Q1. 社内報に掲載された論文を、論文(Article)または技術資料(Technical Material)として投稿できますか?この社内報は、公開資料として位置づけられていますが、組織だった審査は行われていません。

論文(Article)も含め、いかなるカテゴリーへも投稿できません。投稿すれば二重投稿となります。組織だった審査は行われていないので、この社内報は学術的刊行物に該当しません。しかし、公開資料として位置づけられているので、本社内報は刊行物には該当します。したがって、社内報に掲載された論文と同一内容の原稿を投稿することはできません。投稿するためには、新たな知見、データ、考察などの追加による内容の進展と拡充が必要です。

Q2. 組織だった審査が実施されている学術雑誌に掲載された論文の内容に、新たな知見、データ、考察を加えて原稿を作成しました。この原稿を論文(Article)または技術資料(Technical Material)として投稿できますか?

論文(Article)または技術資料(Technical Material)として投稿できません。投稿すれば二重投稿となります。論文(Article)として投稿する場合は、新たな知見、データ、考察のみで新規性と有用性を満足する原稿を作成してください。技術資料(Technical Material)として投稿する場合には、新たな知見、データ、考察のみで有用性を満足する原稿を作成してください。もちろん、著作権法にしたがって、掲載済みの論文内容の一部を引用することは可能です。

Q3. 大学の紀要に掲載された論文を、論文(Article)として投稿できますか? 学内の業績評価基準において、紀要の論文は原著性の論文とされています。

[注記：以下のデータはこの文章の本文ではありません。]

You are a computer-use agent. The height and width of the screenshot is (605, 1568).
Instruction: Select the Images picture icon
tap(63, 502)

いかなるカテゴリーへも投稿できません。投稿すれば二重投稿となります。組織だった審査が行われていないとしても、発行機関である大学が原著性の論文であると判断している限り、この紀要は学術的刊行物と見なされます。

Q4. Webサイトに掲載の論文または報告書の内容を、論文(Article)として投稿できますか?

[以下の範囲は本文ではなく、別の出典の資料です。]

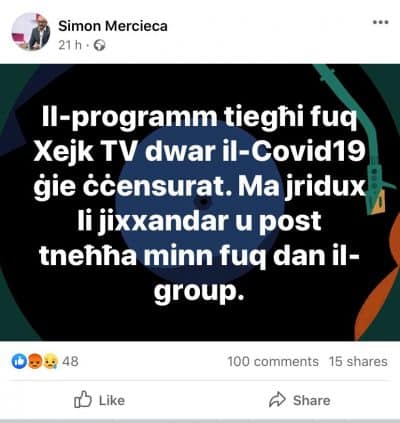Open the three-dot post options menu
Screen dimensions: 400x423
[380, 22]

論文(Article)として投稿できません。投稿すれば二重投稿となります。Webサイトに公表された論文・報告書等は、印刷媒体による公表と同様に扱われます。したがって、刊行物に公表済みと判断され、いかなるカテゴリーへの投稿であっても、同じ内容の原稿は投稿できません。ただし、組織だった審査が行われていない場合には、新たな知見、データ、考察などの追加により内容の進展と拡充を行えば、論文(Article)として投稿できます。

Q5. 組織だった審査が実施されている学術雑誌に掲載された英文論文の内容を、和文論文誌に論文として投稿できますか?

論文(Article)として投稿できません。投稿すれば二重投稿となります。

Q6. 組織だった審査が実施されている学術雑誌に掲載された和文論文の内容を、英文論文誌にArticleとして投稿できますか?

Articleとして投稿できません。投稿すれば二重投稿となります。

Q7. 学会または研究会の抄録として出版された内容を、論文(Article)として投稿できますか?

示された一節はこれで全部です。